» **What you should do**: If a record below holds a picture, leave the picture out and copy the rest exactly.

── Given data ──

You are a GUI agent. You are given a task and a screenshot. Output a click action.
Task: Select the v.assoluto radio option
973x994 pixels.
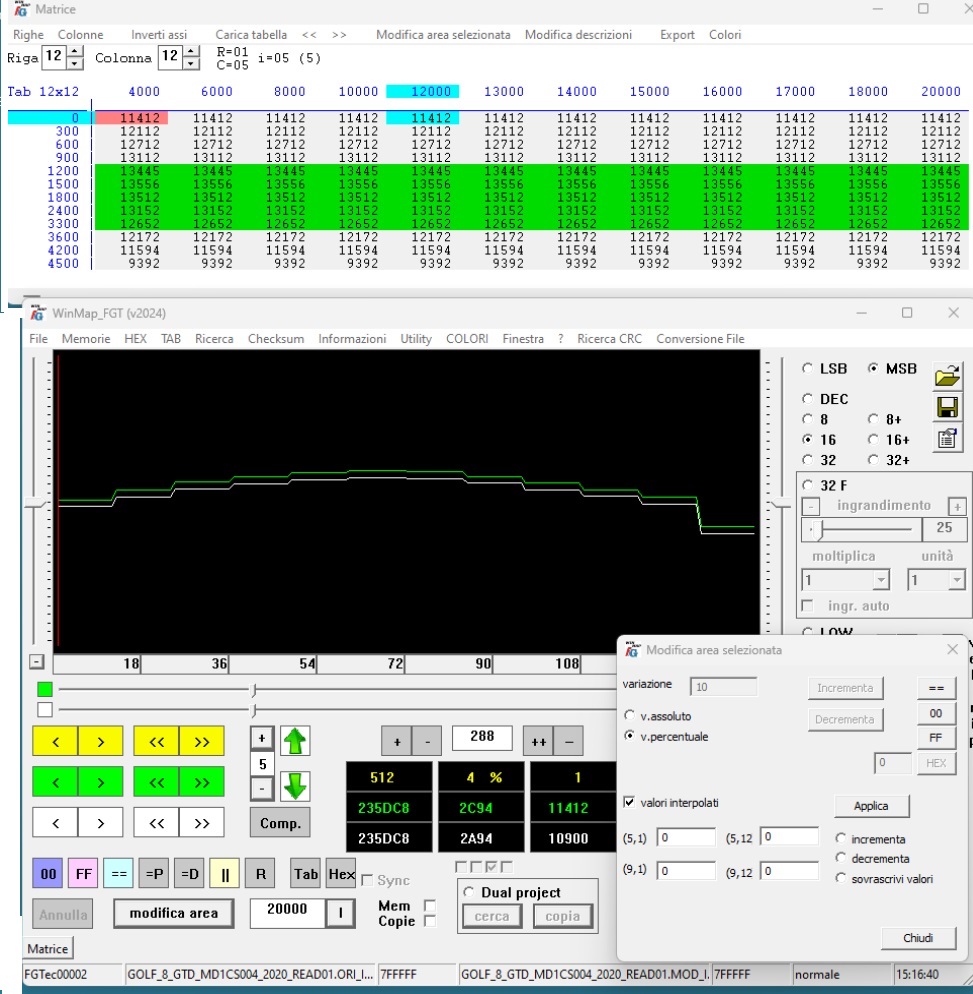click(x=629, y=716)
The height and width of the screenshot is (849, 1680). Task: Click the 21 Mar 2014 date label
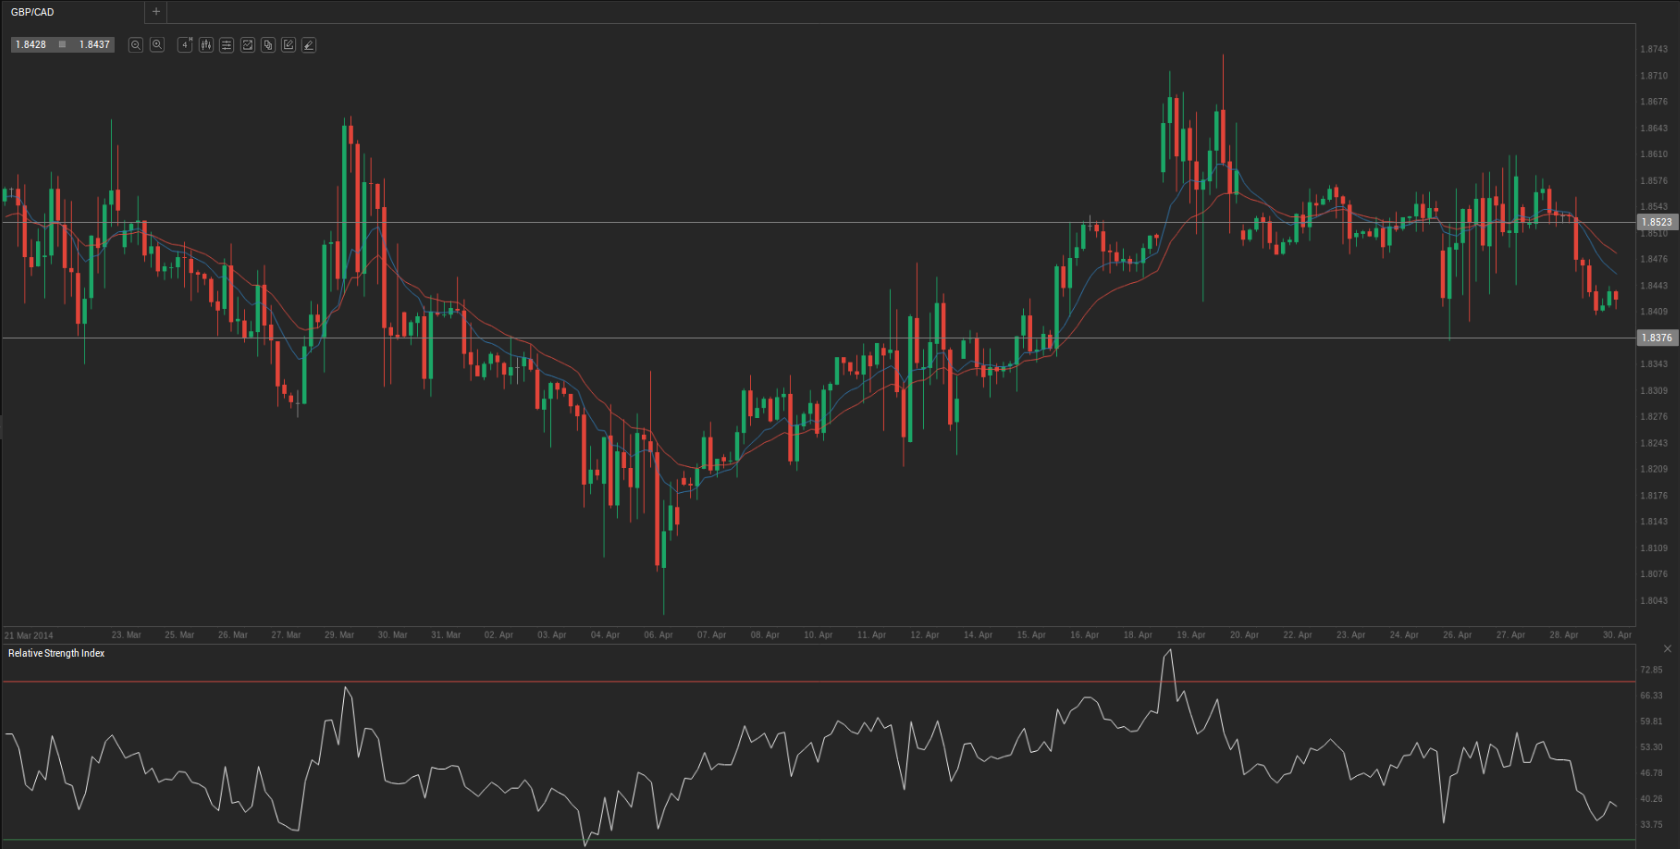[x=29, y=636]
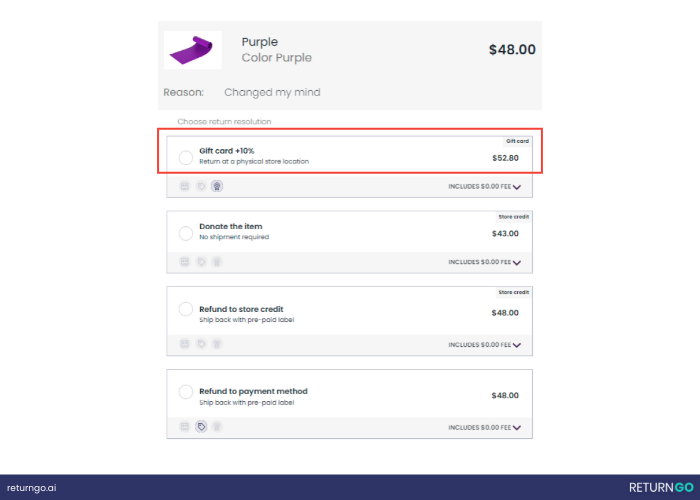Expand the fee chevron for Donate the item
This screenshot has width=700, height=500.
(516, 263)
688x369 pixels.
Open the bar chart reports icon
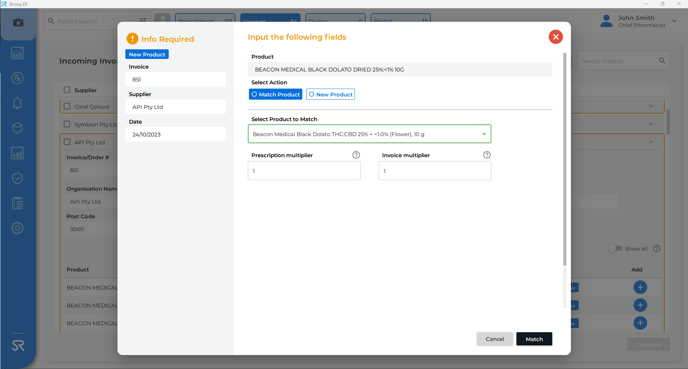coord(17,153)
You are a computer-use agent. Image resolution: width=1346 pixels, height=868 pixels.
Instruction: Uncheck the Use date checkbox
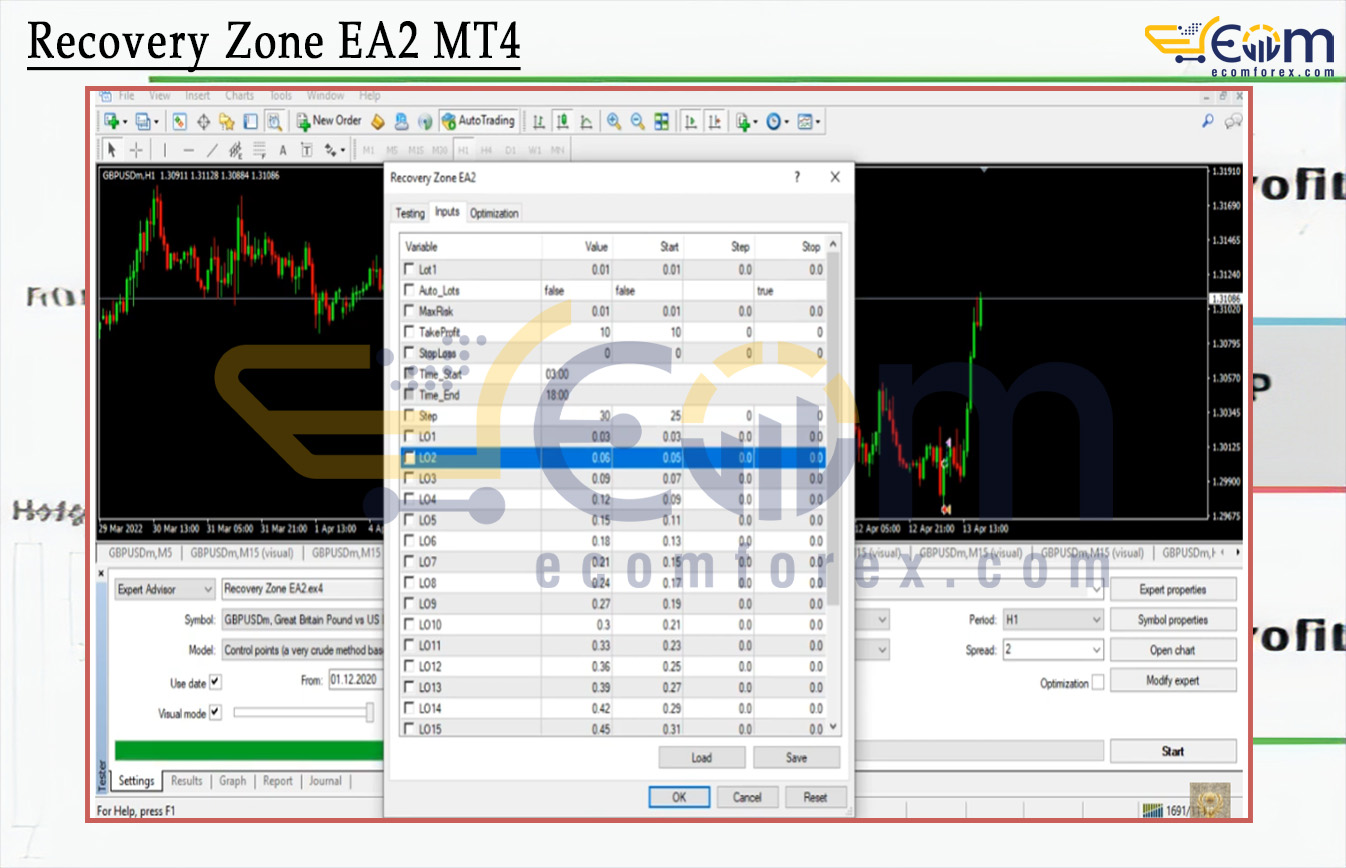coord(215,682)
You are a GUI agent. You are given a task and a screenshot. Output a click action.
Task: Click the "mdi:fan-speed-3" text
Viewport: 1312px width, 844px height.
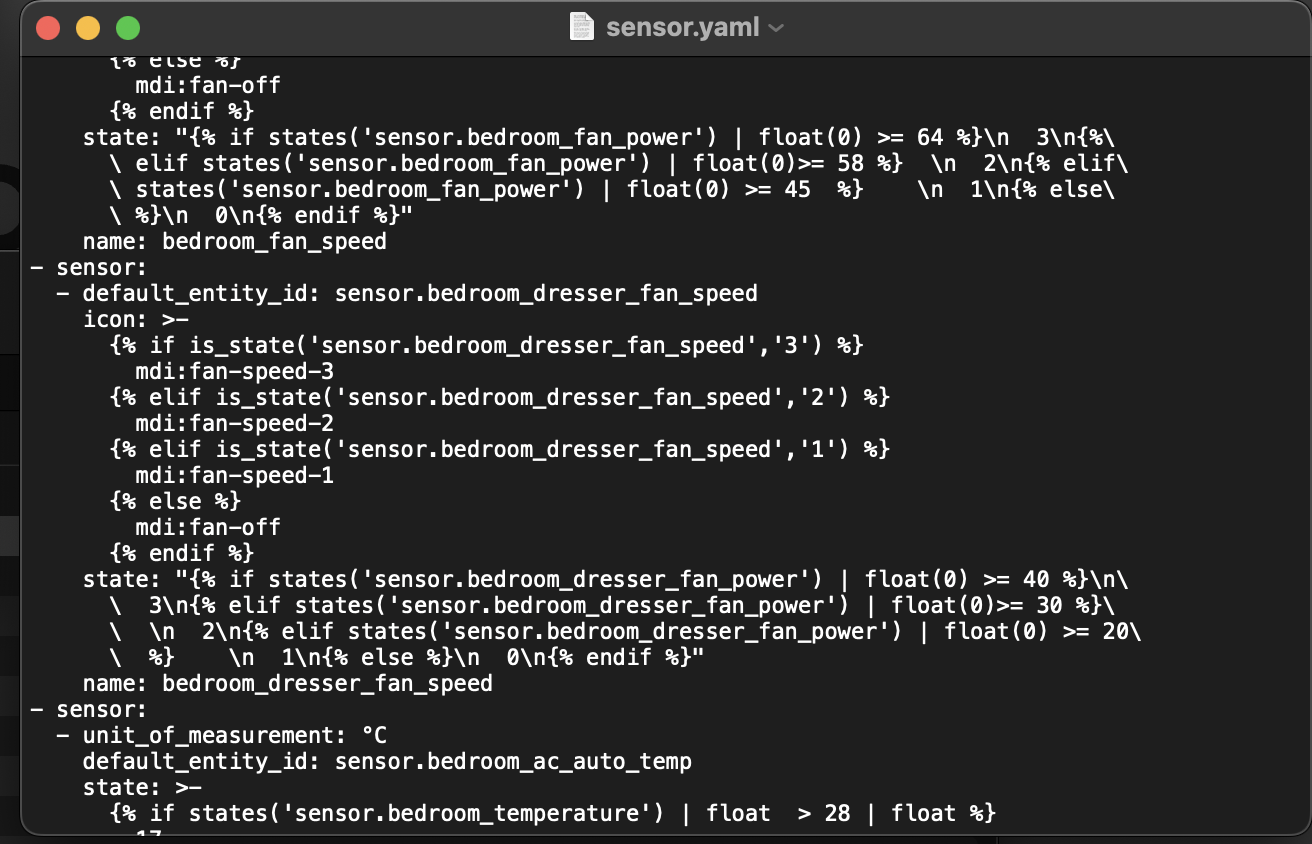pos(234,371)
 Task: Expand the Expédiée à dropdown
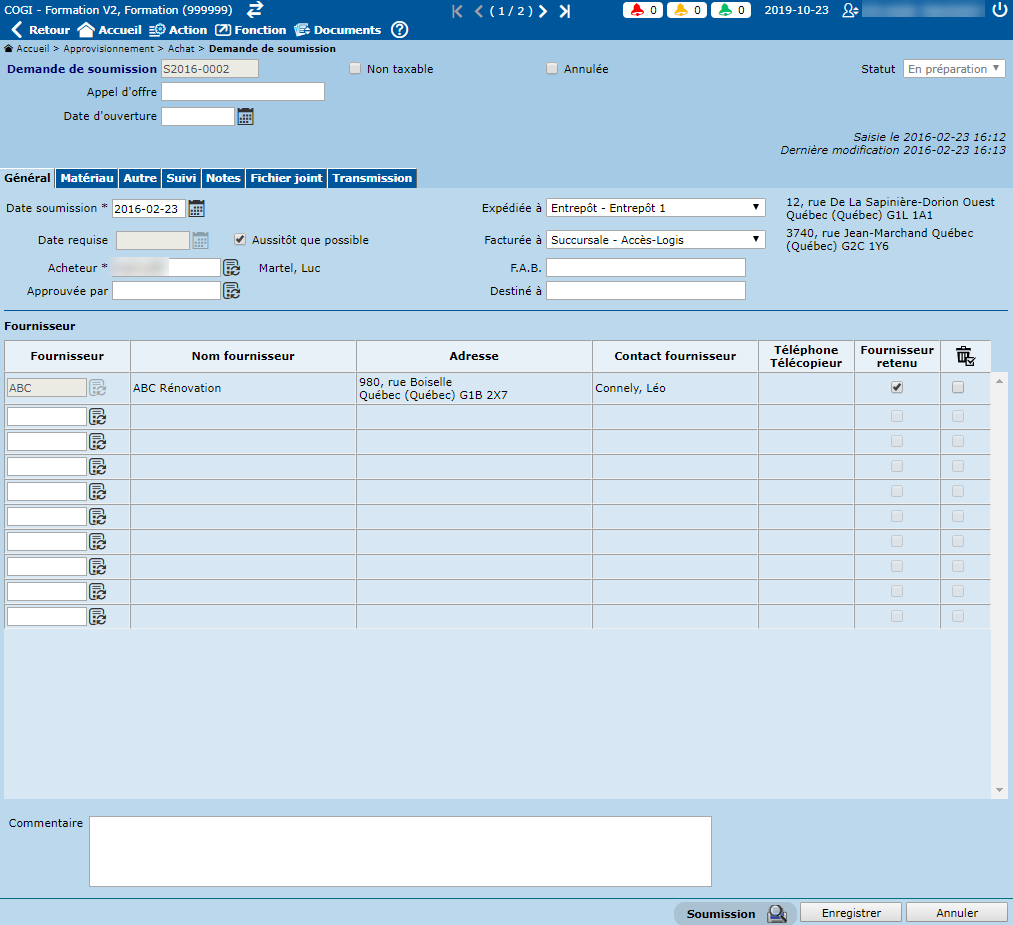pos(656,207)
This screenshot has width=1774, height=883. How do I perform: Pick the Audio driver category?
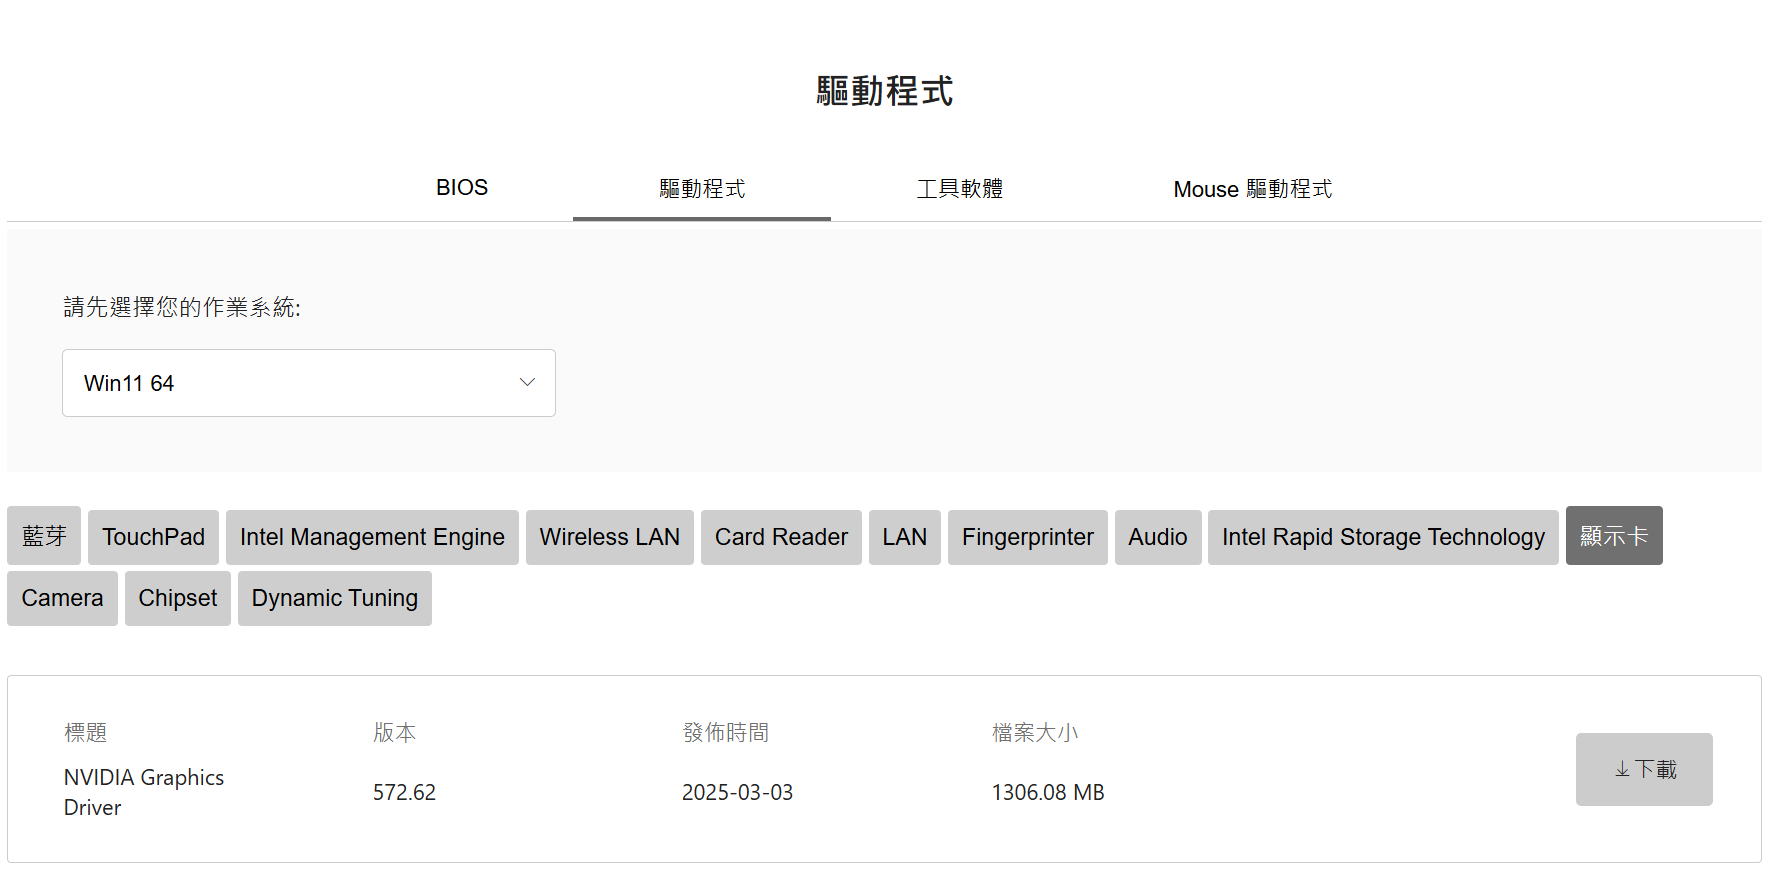click(1157, 537)
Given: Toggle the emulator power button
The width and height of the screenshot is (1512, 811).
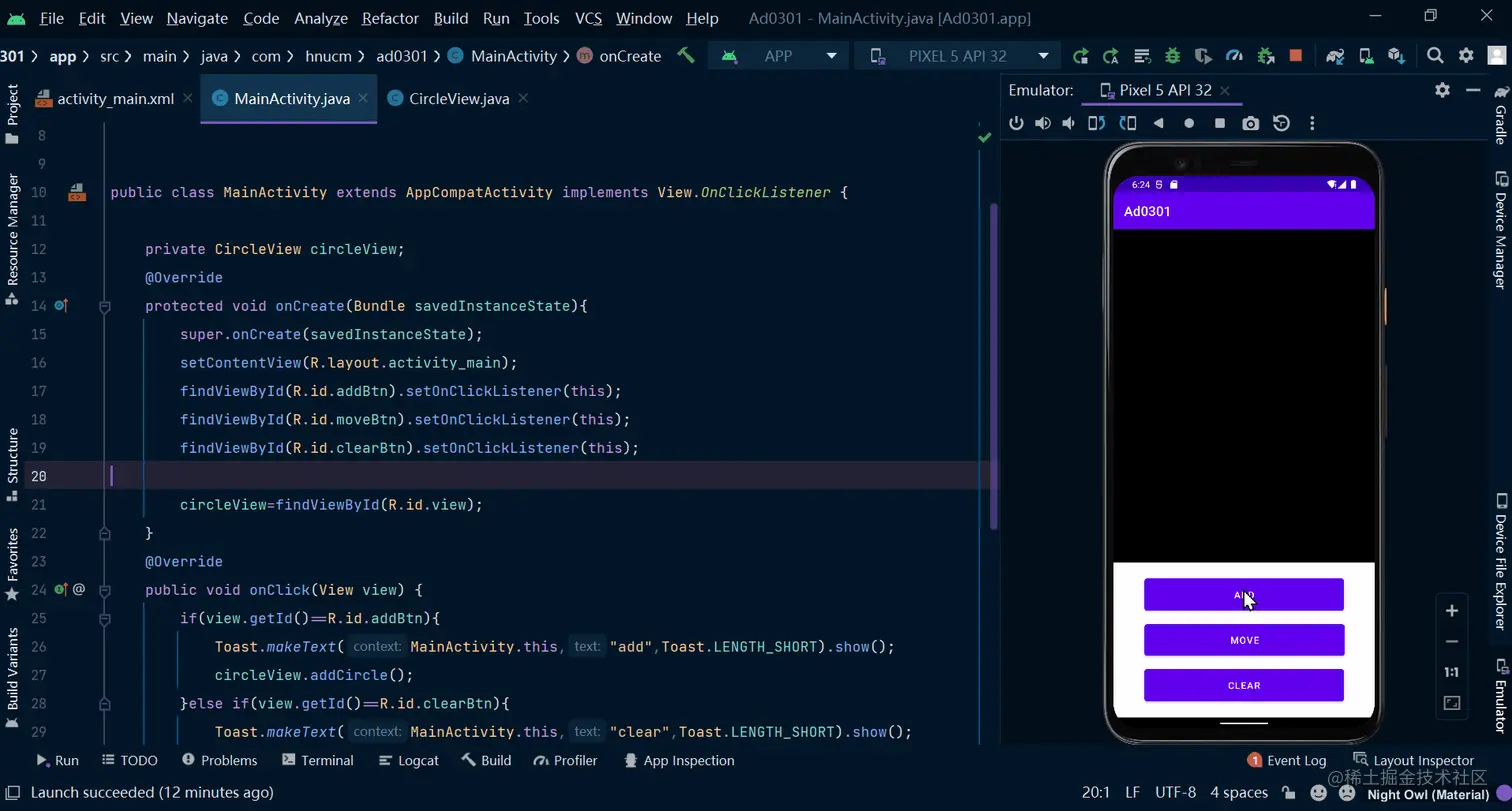Looking at the screenshot, I should click(x=1016, y=123).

───

» **Response box**:
You are a GUI agent. You are given a task and a screenshot. Output a click action.
Task: Select the v.assoluto radio option
973x994 pixels.
click(x=629, y=716)
The height and width of the screenshot is (849, 1680). Task: Click the 21 Mar 2014 date label
[x=29, y=636]
Expand the fee chevron for Donate the item
This screenshot has width=700, height=500.
(516, 263)
688x369 pixels.
Open the bar chart reports icon
coord(17,153)
You are a computer-use agent. Image resolution: width=1346 pixels, height=868 pixels.
Instruction: Uncheck the Use date checkbox
coord(215,682)
You are a GUI agent. You are given a task and a screenshot. Output a click action.
Task: Click the "mdi:fan-speed-3" text
Viewport: 1312px width, 844px height.
pos(234,371)
 Task: Expand the Expédiée à dropdown
pos(656,207)
This screenshot has width=1774, height=883. How do I perform: Pick the Audio driver category?
click(1157, 537)
Given: Toggle the emulator power button
The width and height of the screenshot is (1512, 811).
Looking at the screenshot, I should click(x=1016, y=123).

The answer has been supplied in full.